**DATASET RECORDS**:
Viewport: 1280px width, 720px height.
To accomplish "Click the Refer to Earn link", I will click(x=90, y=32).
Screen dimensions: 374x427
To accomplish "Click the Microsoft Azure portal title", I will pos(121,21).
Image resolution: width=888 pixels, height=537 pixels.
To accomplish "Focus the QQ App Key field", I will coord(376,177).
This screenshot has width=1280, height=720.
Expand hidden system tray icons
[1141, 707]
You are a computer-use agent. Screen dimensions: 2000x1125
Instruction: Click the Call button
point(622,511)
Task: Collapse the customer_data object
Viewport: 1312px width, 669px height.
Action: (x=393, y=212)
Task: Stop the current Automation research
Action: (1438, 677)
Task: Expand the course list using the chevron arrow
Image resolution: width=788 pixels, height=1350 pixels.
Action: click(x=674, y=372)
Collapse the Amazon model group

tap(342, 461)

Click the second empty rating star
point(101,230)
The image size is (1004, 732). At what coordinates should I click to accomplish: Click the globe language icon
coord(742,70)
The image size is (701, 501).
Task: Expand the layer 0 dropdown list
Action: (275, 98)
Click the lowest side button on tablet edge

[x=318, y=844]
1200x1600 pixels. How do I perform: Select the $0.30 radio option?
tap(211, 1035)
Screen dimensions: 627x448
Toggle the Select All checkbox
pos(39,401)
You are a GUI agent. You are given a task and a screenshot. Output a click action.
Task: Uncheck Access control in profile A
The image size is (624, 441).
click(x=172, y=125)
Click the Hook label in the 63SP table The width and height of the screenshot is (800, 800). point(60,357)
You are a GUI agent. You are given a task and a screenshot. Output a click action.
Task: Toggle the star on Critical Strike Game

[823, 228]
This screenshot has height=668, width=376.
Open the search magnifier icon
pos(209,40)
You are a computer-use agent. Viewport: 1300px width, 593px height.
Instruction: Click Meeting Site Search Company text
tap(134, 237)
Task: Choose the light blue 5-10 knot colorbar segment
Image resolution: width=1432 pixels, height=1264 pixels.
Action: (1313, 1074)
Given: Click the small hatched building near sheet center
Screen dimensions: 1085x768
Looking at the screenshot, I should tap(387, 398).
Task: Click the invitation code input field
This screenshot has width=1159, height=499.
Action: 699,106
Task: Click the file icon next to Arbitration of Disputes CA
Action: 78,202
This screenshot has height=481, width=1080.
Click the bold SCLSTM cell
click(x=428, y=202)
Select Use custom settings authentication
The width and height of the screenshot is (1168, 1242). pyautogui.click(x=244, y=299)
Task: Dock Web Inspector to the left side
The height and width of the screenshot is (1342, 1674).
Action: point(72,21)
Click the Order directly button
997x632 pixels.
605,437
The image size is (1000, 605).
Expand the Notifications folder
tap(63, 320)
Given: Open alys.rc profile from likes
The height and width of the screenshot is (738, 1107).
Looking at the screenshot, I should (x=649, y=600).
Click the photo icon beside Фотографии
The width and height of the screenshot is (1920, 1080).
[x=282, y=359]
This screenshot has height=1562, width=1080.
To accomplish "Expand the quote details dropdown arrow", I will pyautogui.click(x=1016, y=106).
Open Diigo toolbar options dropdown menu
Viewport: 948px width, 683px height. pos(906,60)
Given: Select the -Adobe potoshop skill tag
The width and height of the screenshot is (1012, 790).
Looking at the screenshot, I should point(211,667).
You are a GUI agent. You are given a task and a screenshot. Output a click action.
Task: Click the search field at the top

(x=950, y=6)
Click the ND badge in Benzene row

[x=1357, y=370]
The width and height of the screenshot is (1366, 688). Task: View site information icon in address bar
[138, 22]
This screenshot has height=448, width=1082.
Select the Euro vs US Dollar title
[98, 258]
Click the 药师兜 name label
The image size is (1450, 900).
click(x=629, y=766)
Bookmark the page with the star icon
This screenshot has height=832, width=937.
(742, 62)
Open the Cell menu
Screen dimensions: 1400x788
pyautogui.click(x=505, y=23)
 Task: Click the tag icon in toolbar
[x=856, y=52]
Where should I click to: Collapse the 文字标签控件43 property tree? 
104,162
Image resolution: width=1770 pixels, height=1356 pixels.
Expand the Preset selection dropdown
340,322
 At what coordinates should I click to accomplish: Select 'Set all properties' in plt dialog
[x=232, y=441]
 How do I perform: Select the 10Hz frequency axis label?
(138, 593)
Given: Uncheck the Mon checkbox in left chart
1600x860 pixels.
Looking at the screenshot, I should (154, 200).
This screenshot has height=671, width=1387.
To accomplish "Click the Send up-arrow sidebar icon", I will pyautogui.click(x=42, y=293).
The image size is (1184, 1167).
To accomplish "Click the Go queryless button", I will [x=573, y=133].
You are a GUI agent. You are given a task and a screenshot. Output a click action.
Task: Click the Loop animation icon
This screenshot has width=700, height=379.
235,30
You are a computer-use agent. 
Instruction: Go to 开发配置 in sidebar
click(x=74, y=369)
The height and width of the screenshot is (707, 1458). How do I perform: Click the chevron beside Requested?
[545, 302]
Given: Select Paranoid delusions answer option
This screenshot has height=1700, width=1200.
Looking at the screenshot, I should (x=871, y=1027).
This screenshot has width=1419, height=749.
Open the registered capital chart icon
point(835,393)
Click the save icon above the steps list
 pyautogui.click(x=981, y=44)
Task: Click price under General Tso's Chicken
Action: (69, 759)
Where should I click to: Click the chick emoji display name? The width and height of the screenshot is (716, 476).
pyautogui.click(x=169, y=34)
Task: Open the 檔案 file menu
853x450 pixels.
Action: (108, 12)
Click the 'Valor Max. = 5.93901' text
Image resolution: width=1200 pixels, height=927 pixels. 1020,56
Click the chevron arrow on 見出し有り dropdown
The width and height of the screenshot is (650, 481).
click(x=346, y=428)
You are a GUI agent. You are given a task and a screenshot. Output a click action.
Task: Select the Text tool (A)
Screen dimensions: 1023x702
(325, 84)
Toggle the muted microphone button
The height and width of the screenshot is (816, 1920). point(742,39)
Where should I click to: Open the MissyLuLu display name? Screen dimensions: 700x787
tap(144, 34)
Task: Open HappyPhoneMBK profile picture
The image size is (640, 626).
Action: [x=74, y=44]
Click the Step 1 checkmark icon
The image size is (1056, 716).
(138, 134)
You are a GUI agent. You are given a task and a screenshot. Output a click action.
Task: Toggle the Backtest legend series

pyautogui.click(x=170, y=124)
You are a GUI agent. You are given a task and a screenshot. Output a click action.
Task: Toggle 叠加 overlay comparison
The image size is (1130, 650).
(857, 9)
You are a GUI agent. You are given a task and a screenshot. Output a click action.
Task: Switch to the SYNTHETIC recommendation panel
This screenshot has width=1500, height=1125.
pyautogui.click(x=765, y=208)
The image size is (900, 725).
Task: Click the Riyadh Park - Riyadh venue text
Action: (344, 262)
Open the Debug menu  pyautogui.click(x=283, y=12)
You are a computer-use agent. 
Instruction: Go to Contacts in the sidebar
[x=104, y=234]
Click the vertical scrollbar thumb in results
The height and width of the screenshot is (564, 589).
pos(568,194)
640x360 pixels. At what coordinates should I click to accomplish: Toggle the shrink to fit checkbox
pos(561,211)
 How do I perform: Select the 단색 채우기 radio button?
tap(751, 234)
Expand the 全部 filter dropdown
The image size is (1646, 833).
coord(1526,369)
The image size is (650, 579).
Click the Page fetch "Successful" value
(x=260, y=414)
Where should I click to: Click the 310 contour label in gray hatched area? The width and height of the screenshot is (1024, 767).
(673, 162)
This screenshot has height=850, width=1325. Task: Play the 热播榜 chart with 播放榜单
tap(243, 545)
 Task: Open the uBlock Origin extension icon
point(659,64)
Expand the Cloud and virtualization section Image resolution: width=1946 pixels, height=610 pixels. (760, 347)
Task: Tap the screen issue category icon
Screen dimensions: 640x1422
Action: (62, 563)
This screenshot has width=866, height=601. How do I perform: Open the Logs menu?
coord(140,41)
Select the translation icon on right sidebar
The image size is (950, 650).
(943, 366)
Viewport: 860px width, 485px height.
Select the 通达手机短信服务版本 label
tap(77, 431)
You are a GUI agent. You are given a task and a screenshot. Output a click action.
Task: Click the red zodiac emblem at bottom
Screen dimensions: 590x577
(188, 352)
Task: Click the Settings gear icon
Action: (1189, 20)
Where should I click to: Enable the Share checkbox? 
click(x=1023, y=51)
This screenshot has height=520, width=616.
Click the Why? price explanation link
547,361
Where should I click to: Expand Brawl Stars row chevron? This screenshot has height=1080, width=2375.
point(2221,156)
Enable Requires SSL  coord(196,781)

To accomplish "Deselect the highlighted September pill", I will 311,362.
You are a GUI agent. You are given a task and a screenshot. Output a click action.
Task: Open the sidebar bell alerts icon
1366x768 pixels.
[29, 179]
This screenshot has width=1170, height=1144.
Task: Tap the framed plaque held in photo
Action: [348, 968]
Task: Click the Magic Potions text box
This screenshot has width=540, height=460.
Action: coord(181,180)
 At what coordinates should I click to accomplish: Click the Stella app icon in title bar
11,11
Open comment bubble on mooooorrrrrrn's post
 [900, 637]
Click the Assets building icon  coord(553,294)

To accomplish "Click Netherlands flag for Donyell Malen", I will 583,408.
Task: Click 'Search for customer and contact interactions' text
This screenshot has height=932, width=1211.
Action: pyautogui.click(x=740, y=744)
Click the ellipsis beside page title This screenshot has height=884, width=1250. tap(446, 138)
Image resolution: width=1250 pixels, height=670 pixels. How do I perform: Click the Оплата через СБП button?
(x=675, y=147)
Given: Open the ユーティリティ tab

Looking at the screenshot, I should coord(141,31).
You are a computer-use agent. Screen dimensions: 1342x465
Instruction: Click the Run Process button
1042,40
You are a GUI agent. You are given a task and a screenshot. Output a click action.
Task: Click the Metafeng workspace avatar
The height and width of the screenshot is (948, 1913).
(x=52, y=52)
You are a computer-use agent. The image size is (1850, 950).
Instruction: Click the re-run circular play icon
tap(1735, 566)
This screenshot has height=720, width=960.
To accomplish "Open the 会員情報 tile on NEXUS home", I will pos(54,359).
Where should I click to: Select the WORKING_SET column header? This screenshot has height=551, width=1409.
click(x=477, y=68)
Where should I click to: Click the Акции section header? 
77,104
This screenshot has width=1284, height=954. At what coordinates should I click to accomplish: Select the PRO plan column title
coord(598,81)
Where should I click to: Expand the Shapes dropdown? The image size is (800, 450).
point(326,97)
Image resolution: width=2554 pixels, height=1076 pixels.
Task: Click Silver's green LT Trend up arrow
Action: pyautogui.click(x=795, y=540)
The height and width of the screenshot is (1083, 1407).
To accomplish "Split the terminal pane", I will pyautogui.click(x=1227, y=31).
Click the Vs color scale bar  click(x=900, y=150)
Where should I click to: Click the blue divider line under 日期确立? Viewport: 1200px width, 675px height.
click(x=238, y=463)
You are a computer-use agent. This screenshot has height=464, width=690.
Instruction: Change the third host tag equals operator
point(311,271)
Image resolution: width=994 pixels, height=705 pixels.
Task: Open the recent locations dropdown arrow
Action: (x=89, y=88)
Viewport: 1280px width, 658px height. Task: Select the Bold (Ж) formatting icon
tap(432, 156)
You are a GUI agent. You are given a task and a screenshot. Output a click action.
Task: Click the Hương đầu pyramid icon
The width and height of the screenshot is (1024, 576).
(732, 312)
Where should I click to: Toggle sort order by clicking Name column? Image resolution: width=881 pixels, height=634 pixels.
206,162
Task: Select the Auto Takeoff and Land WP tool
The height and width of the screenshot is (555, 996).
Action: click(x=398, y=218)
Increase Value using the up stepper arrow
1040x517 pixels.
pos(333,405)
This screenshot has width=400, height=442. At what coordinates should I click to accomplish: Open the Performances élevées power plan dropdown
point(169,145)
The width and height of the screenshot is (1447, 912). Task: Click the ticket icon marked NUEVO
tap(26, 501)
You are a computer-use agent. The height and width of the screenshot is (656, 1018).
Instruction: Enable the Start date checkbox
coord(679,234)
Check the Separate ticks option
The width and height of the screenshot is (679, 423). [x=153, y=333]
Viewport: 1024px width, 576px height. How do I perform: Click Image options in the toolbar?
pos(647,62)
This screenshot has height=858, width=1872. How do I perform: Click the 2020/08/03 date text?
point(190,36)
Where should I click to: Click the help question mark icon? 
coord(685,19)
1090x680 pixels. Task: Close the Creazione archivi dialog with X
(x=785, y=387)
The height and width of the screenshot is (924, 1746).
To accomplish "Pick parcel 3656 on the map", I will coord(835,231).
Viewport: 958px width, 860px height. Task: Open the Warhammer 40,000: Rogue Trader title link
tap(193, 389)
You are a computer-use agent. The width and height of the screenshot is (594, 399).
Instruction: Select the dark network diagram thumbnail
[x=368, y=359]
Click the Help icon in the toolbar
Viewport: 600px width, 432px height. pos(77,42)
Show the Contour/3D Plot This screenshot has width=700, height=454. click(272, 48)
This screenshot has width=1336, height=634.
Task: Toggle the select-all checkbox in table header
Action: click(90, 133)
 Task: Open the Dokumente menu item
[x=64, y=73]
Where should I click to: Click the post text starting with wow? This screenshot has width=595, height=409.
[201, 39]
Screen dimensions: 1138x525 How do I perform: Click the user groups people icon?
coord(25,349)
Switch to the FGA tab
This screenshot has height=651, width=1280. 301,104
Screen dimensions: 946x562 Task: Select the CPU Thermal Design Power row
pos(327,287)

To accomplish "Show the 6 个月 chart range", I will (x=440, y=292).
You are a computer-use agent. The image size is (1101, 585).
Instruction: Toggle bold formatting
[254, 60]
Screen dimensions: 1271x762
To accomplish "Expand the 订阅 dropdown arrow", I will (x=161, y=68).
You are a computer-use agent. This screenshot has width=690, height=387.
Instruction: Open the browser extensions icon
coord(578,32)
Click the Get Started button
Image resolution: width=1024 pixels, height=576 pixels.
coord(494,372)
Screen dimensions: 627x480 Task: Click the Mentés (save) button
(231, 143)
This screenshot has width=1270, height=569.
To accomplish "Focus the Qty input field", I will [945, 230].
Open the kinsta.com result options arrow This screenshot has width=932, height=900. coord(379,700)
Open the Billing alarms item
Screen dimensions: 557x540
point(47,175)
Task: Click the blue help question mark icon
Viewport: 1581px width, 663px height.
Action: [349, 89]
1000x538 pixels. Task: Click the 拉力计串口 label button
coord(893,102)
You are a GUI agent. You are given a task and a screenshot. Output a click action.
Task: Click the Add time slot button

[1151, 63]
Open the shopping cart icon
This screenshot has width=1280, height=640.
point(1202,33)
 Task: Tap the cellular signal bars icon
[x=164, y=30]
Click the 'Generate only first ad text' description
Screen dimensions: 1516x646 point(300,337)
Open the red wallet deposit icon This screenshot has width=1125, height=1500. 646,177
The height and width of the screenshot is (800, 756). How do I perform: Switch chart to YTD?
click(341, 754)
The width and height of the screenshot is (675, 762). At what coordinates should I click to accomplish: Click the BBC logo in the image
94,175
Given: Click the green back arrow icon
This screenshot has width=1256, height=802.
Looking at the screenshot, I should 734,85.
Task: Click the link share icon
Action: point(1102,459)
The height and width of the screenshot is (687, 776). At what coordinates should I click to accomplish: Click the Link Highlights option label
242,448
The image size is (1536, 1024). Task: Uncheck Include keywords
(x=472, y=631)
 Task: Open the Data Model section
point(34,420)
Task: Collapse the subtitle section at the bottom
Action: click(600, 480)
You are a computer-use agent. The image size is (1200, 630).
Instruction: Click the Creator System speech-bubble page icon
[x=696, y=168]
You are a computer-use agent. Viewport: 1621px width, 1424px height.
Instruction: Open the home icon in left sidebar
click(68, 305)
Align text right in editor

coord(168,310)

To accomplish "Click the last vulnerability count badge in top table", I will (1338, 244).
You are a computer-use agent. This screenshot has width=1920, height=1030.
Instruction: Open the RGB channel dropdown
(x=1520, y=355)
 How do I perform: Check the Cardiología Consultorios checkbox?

**WHAT IS REQUIRED**: The response should hold exactly the lines starting at the line with "This screenshot has height=668, width=376." and ending at the line with "Task: Click the invitation code input field", and no other line of the material above.

**EXPECTED ANSWER**:
This screenshot has height=668, width=376.
Open the search magnifier icon
pos(209,40)
You are a computer-use agent. Viewport: 1300px width, 593px height.
Instruction: Click Meeting Site Search Company text
tap(134, 237)
Task: Choose the light blue 5-10 knot colorbar segment
Image resolution: width=1432 pixels, height=1264 pixels.
Action: (1313, 1074)
Given: Click the small hatched building near sheet center
Screen dimensions: 1085x768
Looking at the screenshot, I should tap(387, 398).
Task: Click the invitation code input field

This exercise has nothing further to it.